Connecting the Dots

An opinion is different from a doctrine. Opinions are matters of personal interpretation, while doctrines demand obedience. Sadly, opinions are often elevated into doctrines that can be divisive when people demand everyone agrees with their interpretation.

Today, let’s think about another contributing factor that elevates matters of opinion to matters of doctrine: personalities. We all know Christians must treat others better than we treat ourselves (the Golden Rule). However, if someone is a false teacher or a heretic, some people believe we can boot them out of the church and say awful things about them. Thus, if you don’t want to be around Brother Different Opinion, just change his name to Brother Heretic – elevate a matter of opinion to a matter of doctrine.

How can you tell the difference between an opinion and something that is doctrinal? We don’t have time to go deeply into this issue but start with this example. Draw a point on a blank sheet of paper. Now ask someone to draw a straight line through that point. How do you know if that line is correct? You can’t. From one point, the line can go anywhere, north, south, east, or west! However, if you draw two points, there is only one line that will connect them. The more points you can establish, the more confident you are of the line. The same is true in Bible study. The interpretation of one point is an opinion. Two or more points can define a doctrine.

Here are two examples. The importance of baptism is without question. There are so many points of Scripture; the answer is sure: “Be baptized!” However, the “doctrine” that Jesus descended into hell and “preached to the spirits in prison who disobeyed long ago” is only based on 1 Peter 3:19. This “doctrine” became the basis for the “Harrowing of Hell” that “first appeared in fourth-century formulas and eventually was incorporated into the Apostles’, Athanasian, and Nicene Creeds.”[1] Where Jesus went and what he did while he was in the grave is uncertain at best. However, the benefits of his death though are widely celebrated, and we are on much firmer ground because so many different Scriptures discuss it.

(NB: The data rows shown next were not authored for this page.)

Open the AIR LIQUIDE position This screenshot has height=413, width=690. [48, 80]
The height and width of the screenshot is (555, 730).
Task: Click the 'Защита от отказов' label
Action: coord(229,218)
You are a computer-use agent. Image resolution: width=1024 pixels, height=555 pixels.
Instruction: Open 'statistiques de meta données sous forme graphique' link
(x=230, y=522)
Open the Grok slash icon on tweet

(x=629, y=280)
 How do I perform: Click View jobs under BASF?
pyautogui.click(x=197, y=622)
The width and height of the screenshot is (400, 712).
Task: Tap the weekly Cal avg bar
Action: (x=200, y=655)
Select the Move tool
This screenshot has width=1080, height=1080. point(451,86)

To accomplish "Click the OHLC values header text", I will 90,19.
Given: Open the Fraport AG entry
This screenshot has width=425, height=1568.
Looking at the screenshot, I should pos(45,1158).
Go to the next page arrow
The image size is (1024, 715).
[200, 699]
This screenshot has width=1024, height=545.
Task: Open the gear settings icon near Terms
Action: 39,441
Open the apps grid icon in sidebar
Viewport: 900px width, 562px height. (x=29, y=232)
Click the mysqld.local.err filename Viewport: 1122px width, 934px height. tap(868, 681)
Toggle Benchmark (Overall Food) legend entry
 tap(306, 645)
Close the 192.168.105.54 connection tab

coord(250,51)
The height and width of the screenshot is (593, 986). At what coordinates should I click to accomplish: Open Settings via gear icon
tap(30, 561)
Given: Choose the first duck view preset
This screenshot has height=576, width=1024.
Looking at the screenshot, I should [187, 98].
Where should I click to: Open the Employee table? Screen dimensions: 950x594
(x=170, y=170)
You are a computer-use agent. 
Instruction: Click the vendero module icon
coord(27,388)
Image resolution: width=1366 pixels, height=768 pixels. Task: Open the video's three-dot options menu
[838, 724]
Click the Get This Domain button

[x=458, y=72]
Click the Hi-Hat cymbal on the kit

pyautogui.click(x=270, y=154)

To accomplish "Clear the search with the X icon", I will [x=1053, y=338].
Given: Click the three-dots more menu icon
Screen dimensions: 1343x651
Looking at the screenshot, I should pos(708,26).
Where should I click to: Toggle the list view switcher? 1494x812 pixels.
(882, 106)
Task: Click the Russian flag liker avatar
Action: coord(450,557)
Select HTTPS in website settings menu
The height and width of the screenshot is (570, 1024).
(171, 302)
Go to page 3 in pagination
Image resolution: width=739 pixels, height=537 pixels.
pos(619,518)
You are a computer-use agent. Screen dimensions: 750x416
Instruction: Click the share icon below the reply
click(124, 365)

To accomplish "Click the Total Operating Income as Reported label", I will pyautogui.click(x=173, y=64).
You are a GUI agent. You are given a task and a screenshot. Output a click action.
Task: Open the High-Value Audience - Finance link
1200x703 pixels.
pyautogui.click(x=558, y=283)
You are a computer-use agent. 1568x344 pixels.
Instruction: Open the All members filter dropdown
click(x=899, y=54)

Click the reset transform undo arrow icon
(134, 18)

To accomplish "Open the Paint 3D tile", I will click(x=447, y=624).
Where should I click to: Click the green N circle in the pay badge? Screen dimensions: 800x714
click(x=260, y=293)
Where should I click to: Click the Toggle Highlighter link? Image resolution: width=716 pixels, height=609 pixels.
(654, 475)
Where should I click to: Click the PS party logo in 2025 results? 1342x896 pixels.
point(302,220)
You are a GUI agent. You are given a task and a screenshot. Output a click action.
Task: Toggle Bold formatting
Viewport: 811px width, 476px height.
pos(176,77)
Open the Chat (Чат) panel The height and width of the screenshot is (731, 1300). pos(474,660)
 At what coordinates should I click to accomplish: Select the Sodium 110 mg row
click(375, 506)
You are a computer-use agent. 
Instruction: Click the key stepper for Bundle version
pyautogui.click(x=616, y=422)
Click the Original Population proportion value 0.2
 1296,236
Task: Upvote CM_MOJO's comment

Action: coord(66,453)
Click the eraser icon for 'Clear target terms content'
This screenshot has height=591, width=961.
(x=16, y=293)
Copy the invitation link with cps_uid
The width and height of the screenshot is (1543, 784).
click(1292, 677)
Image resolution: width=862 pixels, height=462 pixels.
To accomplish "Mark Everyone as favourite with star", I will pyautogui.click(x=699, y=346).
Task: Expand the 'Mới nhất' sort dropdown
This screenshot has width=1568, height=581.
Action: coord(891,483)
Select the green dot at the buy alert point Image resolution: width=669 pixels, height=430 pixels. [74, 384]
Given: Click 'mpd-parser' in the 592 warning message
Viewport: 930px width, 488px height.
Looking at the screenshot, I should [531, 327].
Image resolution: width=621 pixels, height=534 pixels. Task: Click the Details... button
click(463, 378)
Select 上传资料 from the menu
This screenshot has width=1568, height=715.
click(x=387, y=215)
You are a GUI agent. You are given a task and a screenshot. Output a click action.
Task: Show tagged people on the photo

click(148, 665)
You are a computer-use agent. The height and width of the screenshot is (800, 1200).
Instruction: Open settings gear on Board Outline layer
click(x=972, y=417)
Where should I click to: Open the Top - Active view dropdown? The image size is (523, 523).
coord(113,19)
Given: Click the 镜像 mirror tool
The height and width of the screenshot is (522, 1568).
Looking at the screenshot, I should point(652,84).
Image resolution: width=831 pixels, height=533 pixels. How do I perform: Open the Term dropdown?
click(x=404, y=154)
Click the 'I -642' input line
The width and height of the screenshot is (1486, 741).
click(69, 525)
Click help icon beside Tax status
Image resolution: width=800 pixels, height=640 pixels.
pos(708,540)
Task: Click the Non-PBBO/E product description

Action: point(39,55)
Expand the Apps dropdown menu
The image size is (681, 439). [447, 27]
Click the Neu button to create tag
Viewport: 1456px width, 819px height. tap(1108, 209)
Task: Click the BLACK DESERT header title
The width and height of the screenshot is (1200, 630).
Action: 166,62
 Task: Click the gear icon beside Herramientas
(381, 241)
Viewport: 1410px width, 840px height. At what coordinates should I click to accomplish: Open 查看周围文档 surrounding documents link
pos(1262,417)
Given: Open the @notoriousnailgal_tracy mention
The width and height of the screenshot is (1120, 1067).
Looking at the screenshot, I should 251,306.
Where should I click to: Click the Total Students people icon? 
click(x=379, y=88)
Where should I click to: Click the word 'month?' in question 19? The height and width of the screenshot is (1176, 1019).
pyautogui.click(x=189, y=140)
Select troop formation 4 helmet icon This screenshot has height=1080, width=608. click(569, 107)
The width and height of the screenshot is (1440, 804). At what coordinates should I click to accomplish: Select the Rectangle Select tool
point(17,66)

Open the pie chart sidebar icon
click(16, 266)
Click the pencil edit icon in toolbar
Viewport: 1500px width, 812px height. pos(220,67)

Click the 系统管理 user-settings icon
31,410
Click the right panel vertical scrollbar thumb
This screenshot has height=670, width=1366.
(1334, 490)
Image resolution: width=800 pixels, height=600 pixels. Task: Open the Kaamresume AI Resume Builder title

It is much easier to make judgments than it is to be tolerant, but unity is what Jesus prayed for his disciples:

“I do not ask for these only, but also for those who will believe in me through their word, that they may all be one, just as you, Father, are in me, and I in you, that they also may be in us, so that the world may believe that you have sent me” (John 17:20 – 21).


 Be a Blessing,




 [1] Brueggemann, D. A. (2016). Descent into the Underworld, Critical Issues. In J. D. Barry, D. Bomar, D. R. Brown, R. Klippenstein, D. Mangum, C. Sinclair Wolcott, L. Wentz, E. Ritzema, & W. Widder (Eds.), The Lexham Bible Dictionary. Lexham Press.